Nós, cristãos, valorizamos o fato de adorarmos um Deus que, na sua bondade e sabedoria, revelou-se a si mesmo e manifestou o mistério de sua vontade. Por causa de seu imenso amor, Ele nos fala como a amigos, convidando-nos a estar com ele em seu convívio. Em seu Filho Jesus Cristo, Deus nos revela a verdade profunda a seu respeito e a respeito de nossa salvação. Entende-se, pois, a observação do apóstolo Pedro: “Nascestes de novo, não de uma semente corruptível, mas incorruptível, mediante a Palavra do Senhor, viva e permanente” (1Pe 1,23).
Fruto de um Sínodo sobre a Palavra de Deus (2008), o Papa emérito Bento XVI presenteou a Igreja com uma Exortação Apostólica (“Verbum Domini”: Palavra do Senhor), que destaca o fato de Deus ter pronunciado sua Palavra eterna de modo humano. Essa Exortação é um convite para (1) redescobrirmos a Palavra de Deus, fonte de constante renovação eclesial – renovação que supõe escuta, meditação e conversão de coração; (2) promovermos a animação bíblica da pastoral, a fim de que a Palavra de Deus seja sempre mais o coração de toda atividade pastoral; (3) sermos testemunhas da Palavra, comunicando a todos a alegria que nasce do encontro com a Pessoa de Cristo; (4) empreendermos uma nova evangelização, na certeza da eficácia da Palavra divina; (5) favorecermos o diálogo ecumênico, convictos de que “escutar e meditar juntos as Escrituras nos faz viver uma comunhão real, ainda que não ainda plena”; e, finalmente, (6) amarmos a Palavra de Deus, deixando-nos guiar pelo Espírito Santo.
É uma graça especial poder escutar Deus que nos fala e mantém um diálogo conosco. Consola-nos saber que, nesse diálogo, a iniciativa é dele (“Ele nos amou primeiro”: S. João). À sua iniciativa, respondemos com fé, utilizando-nos, se possível, de palavras que Ele próprio nos revelou – por exemplo: os Salmos.
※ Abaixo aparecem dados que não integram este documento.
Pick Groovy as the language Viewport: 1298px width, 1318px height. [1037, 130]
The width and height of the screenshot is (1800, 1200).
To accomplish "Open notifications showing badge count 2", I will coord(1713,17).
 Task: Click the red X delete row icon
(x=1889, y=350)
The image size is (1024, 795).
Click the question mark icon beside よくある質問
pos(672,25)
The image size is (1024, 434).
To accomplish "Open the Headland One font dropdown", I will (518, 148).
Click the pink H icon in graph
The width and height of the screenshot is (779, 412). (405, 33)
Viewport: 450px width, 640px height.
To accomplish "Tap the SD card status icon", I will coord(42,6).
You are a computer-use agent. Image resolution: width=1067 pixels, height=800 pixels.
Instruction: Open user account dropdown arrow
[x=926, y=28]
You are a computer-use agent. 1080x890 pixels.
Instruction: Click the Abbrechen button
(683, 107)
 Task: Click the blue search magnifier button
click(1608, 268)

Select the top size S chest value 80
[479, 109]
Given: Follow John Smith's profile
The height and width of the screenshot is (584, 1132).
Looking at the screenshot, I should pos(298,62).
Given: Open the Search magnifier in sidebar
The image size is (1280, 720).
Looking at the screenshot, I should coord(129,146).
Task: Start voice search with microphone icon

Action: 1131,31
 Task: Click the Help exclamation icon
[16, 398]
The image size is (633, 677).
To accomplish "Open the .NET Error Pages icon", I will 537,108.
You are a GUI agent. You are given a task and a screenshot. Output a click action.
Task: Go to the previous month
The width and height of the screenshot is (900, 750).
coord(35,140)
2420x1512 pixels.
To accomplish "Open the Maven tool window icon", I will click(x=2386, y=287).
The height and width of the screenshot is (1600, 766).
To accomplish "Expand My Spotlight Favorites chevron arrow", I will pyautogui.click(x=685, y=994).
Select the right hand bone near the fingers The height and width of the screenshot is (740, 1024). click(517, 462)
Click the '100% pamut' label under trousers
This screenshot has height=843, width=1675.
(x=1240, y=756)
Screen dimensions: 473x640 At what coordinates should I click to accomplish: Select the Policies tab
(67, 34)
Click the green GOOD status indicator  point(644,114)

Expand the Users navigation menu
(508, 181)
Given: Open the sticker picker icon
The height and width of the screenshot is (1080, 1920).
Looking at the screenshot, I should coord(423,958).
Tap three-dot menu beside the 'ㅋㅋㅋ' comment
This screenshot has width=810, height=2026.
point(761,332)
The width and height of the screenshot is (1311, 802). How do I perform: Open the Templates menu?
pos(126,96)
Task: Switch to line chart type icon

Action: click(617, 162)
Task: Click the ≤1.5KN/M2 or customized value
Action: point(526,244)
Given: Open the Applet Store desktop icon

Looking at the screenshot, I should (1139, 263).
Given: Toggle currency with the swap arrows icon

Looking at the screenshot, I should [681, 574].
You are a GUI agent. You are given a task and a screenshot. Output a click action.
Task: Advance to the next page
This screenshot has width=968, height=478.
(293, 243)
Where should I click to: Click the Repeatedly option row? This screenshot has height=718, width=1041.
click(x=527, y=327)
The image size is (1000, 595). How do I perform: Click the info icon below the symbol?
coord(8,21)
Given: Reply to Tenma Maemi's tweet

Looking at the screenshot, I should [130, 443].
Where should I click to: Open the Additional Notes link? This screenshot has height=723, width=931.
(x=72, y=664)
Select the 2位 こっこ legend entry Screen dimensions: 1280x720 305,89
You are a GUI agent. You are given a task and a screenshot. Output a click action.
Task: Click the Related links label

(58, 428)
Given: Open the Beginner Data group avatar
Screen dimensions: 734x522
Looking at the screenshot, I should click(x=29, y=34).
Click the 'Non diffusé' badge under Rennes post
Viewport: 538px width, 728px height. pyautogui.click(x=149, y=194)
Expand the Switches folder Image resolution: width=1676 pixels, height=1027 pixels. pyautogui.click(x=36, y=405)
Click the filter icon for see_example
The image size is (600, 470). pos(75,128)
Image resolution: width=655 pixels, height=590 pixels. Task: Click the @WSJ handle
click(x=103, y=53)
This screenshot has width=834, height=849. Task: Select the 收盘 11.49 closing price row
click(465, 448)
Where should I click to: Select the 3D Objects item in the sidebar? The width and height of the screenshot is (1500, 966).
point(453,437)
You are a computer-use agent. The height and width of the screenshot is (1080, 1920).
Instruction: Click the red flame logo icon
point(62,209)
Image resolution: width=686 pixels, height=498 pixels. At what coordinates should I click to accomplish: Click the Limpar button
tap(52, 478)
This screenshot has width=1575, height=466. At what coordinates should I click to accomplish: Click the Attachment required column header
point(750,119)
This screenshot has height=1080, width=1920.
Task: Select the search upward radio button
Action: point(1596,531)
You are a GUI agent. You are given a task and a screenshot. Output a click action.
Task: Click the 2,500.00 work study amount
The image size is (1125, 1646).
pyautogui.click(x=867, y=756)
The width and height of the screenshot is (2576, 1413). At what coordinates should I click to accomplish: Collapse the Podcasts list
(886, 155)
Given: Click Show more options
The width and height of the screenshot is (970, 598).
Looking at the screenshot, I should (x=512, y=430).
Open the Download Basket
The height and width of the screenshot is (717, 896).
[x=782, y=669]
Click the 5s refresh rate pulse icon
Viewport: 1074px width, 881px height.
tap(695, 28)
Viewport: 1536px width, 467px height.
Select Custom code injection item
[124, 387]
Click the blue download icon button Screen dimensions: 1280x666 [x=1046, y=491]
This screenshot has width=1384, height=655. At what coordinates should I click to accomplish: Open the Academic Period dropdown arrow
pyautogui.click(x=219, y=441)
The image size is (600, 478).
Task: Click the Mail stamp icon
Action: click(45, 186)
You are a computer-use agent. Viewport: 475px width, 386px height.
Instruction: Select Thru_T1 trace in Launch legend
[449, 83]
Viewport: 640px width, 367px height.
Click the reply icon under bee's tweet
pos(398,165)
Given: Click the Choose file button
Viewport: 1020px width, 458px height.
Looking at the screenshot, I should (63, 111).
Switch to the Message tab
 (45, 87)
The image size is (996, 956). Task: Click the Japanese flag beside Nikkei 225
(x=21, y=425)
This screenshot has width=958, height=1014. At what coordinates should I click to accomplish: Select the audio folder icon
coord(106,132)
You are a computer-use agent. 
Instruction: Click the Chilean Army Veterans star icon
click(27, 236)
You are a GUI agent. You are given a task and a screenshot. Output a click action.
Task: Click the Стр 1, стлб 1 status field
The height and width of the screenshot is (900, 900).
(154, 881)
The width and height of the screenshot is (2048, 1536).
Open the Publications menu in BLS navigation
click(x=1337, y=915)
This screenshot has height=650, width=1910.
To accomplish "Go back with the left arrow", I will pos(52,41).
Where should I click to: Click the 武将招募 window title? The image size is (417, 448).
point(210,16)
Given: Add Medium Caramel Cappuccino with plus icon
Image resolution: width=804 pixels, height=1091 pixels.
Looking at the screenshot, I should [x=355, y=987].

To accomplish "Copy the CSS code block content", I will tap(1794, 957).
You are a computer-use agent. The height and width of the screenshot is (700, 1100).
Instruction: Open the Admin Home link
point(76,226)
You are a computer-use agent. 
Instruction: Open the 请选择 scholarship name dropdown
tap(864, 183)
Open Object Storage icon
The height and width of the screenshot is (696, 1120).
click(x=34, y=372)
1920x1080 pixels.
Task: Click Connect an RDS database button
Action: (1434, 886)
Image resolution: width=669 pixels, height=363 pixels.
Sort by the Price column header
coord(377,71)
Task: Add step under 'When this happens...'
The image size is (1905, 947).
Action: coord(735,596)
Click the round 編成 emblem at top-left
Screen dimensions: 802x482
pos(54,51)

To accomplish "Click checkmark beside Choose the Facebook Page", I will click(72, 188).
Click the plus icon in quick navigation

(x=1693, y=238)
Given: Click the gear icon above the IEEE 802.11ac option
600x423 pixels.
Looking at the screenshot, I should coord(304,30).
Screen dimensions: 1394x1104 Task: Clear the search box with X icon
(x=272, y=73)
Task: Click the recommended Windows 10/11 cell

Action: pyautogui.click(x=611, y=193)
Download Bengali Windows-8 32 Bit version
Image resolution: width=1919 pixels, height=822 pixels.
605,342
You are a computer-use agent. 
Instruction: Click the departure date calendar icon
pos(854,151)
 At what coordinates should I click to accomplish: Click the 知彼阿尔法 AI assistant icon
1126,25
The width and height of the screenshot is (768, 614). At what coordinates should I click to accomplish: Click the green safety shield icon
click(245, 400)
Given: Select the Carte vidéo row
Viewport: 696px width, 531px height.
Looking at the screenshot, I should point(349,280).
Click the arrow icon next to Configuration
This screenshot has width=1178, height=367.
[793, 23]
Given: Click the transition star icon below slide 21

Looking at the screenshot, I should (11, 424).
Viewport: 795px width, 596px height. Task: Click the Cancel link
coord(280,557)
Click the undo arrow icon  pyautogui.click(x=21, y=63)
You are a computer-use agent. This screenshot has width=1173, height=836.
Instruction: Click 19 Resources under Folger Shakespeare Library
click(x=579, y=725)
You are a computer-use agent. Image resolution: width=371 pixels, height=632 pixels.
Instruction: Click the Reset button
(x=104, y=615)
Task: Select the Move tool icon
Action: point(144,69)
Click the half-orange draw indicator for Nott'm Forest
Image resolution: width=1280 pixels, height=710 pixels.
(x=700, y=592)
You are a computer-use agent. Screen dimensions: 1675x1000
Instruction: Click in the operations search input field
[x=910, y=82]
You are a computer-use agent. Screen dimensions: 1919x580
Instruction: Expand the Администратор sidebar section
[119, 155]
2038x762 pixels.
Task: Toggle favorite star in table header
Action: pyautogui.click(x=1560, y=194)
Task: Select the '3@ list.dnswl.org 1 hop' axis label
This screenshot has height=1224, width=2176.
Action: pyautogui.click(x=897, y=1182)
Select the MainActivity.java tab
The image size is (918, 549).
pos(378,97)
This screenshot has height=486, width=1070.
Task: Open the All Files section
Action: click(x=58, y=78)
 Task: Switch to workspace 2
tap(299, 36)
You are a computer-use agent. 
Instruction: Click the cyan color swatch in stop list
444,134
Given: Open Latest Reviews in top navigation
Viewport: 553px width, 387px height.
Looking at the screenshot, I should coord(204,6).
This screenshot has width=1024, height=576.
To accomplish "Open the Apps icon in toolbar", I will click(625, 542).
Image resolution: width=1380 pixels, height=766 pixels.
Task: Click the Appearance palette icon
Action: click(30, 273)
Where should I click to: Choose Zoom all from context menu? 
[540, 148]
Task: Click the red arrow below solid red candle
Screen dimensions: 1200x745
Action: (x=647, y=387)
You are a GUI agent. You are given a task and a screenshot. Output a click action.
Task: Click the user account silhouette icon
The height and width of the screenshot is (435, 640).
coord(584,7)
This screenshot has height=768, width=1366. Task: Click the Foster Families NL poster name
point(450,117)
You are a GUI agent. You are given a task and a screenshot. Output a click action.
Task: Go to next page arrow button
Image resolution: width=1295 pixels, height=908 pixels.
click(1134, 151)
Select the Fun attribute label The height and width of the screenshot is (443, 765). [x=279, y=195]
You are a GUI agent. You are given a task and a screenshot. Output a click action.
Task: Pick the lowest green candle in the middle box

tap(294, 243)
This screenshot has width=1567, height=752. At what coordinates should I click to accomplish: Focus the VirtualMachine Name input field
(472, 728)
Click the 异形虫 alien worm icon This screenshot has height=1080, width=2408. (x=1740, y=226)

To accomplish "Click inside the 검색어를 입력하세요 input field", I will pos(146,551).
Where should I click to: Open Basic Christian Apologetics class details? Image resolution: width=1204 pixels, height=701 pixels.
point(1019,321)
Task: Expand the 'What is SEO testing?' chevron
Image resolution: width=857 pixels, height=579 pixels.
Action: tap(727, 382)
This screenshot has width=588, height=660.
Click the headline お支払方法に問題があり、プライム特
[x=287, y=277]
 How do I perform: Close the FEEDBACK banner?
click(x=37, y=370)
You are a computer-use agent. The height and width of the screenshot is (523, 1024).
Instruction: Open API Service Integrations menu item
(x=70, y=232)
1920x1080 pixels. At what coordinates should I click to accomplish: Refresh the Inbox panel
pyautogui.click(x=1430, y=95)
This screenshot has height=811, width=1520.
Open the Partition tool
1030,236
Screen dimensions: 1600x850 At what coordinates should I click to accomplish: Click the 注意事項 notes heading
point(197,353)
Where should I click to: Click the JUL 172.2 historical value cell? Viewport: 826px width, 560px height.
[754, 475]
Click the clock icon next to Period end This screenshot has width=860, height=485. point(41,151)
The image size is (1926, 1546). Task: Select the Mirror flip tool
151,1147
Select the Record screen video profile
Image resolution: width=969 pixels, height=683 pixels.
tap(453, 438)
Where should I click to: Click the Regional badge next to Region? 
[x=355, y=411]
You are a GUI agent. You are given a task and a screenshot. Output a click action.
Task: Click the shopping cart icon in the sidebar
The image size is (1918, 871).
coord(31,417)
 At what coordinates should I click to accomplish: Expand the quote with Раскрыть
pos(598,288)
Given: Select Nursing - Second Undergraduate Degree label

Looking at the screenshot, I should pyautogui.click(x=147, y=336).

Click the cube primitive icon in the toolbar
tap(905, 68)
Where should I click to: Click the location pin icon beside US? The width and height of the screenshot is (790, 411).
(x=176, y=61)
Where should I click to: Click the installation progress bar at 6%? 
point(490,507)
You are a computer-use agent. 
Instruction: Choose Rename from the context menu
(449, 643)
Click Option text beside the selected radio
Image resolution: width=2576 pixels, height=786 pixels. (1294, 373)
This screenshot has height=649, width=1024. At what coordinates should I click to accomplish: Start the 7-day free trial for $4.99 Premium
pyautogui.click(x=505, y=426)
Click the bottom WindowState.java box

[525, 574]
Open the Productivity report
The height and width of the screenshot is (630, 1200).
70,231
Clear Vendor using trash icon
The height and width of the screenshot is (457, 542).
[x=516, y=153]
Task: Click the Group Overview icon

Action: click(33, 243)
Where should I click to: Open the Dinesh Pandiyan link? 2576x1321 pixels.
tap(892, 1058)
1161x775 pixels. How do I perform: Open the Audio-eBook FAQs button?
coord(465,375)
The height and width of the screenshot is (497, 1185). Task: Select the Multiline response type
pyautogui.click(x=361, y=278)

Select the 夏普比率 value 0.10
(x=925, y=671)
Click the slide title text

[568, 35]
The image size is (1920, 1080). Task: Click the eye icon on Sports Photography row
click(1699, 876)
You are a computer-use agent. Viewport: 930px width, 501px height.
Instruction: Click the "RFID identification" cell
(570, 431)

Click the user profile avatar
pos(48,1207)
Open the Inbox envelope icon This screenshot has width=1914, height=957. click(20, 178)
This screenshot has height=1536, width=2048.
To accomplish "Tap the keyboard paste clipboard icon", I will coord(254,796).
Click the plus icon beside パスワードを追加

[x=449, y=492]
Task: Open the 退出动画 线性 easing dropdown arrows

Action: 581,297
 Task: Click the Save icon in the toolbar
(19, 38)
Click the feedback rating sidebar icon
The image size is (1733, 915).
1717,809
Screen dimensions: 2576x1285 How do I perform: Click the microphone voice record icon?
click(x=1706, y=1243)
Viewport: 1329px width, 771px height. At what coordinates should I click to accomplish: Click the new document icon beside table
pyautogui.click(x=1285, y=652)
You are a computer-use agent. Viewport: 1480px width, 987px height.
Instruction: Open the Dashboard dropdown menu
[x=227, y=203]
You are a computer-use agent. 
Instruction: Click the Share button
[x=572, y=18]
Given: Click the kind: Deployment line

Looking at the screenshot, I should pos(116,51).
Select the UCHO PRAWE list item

Descobre-se cada vez mais a importância da “Leitura orante da Bíblia” (“Lectio divina”), isto é: a leitura da Sagrada Escritura acompanhada de oração. Santo Agostinho expressava essa leitura assim: “A tua oração é a tua palavra dirigida a Deus. Quando lês a Sagrada Escritura, é Deus que te fala; quando rezas, és tu que falas a Deus”. Segundo Orígines, um dos mestres nesse tipo de leitura bíblica, para uma leitura orante é necessário não só que conheçamos a Bíblia, mas que tenhamos uma profunda intimidade com Cristo.
Recebemos uma graça especial de Deus: poder escutá-lo. Cabe-nos anunciar sua Palavra no mundo em que vivemos, lembrados de que a credibilidade desse anúncio depende da coerência de nossa vida com os ensinamentos dessa Palavra. O Papa Paulo VI, que será beatificado no próximo dia 19 de outubro, lembrava que “o mundo reclama evangelizadores que lhe falem de um Deus que eles conheçam e lhes seja familiar como se eles vissem o invisível” (EN, 76).
Na Arquidiocese de São Salvador da Bahia, como nas demais Dioceses, nosso amor à Palavra de Deus tem-se manifestado na multiplicação de Círculos Bíblicos, dos quais participam famílias, amigos e vizinhos. Reunindo-se regularmente, todos leem a Bíblia e refletem sobre o que leram. Dessa leitura e reflexão nascem, espontaneamente, orações e gestos concretos em favor dos que precisam de uma atenção especial daquele grupo.
“Quem acende uma vela é o primeiro a ser iluminado por ela”, ensina a sabedoria chinesa. Familiarizando-nos com as Sagradas Escrituras, nós mesmos acabamos fazendo uma profunda experiência da verdadeira alegria – aquela alegria que nasce da certeza de que somente o Senhor tem palavras de vida eterna.